··· Data for review ···

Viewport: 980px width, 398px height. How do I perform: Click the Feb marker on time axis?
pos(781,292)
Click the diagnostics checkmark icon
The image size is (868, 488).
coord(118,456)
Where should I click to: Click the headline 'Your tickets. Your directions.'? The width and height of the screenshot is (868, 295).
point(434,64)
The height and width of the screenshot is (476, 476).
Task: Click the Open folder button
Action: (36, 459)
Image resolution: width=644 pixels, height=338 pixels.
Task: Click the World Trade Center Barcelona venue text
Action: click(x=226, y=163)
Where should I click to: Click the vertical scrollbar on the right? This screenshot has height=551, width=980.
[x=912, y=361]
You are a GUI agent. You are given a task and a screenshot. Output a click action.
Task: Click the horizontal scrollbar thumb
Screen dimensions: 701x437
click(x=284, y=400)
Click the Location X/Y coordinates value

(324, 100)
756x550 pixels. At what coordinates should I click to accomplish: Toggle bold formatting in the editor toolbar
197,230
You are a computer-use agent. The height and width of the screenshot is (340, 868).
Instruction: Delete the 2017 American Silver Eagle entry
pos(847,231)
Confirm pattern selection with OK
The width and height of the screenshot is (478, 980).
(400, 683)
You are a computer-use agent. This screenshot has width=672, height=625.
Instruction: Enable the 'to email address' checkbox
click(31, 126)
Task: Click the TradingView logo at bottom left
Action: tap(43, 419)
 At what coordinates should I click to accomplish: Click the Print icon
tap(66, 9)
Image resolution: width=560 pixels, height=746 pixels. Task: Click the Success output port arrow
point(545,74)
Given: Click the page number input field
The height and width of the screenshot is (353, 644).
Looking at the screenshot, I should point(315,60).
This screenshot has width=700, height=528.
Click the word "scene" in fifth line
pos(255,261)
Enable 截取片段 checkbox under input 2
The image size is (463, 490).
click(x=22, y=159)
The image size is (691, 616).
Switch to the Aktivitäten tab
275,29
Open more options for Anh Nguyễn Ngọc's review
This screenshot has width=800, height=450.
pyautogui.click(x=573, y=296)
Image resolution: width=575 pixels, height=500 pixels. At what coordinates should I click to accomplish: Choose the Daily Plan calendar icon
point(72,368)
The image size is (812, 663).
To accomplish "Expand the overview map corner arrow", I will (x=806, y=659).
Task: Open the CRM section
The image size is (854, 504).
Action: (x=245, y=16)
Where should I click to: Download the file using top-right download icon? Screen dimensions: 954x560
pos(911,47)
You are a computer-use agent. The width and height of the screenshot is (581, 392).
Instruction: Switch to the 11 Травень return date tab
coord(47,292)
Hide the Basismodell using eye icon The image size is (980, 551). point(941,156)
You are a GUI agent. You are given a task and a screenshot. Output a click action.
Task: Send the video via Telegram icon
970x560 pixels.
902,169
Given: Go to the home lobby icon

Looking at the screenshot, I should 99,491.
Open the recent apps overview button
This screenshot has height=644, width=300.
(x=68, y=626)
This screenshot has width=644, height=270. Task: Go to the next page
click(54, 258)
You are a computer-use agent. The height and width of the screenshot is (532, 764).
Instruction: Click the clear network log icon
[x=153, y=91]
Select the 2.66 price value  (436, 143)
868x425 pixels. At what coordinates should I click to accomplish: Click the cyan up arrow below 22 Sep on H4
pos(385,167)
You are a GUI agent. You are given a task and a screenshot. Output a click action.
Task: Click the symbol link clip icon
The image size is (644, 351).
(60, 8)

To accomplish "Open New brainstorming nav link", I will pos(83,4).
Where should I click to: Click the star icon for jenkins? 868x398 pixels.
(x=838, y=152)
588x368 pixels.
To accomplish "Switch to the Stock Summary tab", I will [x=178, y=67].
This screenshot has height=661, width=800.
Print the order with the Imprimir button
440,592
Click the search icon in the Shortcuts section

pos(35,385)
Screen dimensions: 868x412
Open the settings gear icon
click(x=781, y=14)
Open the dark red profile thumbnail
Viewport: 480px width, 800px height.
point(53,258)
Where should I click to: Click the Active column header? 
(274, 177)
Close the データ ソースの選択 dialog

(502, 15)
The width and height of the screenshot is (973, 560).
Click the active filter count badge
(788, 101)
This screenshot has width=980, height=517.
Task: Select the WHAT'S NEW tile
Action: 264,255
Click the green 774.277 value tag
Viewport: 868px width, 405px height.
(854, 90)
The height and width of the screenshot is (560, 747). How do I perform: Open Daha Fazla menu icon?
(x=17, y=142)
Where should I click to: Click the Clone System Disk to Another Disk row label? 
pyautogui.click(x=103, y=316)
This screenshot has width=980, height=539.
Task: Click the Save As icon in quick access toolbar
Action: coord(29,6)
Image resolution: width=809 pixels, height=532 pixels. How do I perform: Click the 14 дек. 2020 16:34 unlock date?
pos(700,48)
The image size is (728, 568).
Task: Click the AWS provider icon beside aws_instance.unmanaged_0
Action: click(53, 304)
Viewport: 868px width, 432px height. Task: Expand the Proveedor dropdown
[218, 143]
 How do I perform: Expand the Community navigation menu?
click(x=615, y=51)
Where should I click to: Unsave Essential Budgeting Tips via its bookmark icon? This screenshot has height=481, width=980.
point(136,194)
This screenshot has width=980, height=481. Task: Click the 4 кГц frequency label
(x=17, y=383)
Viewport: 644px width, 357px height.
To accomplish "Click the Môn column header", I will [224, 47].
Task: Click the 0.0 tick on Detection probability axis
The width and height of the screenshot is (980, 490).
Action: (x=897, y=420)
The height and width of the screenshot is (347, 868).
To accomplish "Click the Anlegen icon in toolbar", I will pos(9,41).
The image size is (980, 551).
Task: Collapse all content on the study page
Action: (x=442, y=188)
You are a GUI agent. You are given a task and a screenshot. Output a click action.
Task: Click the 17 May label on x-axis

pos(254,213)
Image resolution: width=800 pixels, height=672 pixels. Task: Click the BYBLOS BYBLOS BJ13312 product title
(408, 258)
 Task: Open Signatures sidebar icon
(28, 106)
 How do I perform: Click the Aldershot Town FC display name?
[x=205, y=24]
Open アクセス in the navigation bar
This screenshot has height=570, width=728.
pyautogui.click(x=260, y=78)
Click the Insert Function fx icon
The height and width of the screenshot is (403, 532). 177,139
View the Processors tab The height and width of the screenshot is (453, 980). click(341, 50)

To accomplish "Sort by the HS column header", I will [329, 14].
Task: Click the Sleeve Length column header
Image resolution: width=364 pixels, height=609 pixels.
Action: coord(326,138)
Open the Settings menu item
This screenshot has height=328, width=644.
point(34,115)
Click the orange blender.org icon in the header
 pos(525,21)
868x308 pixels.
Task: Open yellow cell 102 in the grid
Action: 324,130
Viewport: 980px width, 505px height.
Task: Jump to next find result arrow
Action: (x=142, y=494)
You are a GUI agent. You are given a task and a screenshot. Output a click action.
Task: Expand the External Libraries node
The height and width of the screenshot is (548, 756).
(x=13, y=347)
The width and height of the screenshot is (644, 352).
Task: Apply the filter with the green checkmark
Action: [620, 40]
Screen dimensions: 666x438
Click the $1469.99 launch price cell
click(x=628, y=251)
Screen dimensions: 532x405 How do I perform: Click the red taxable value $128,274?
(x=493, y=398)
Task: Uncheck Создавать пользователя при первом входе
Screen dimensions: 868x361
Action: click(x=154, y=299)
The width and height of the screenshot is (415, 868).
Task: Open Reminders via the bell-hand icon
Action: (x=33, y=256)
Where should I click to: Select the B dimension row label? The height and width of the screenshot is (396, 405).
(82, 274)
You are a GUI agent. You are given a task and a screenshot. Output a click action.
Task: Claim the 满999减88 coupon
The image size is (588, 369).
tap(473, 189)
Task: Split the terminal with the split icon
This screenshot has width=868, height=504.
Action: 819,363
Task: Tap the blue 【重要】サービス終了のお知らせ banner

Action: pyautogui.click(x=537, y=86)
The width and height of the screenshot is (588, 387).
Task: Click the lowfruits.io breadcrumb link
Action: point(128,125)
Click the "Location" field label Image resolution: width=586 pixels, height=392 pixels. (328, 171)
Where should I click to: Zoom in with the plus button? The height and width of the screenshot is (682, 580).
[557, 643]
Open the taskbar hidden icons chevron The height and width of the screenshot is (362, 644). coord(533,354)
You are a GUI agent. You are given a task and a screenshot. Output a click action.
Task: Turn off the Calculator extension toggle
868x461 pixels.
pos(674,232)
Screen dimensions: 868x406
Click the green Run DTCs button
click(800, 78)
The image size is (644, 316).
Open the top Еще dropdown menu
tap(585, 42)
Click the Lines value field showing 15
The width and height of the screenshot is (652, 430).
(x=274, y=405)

···

Brief: Taking the records as a whole, report how many of their lines include the word "computer". Nothing but the number is wanted.

Solution for this task: 4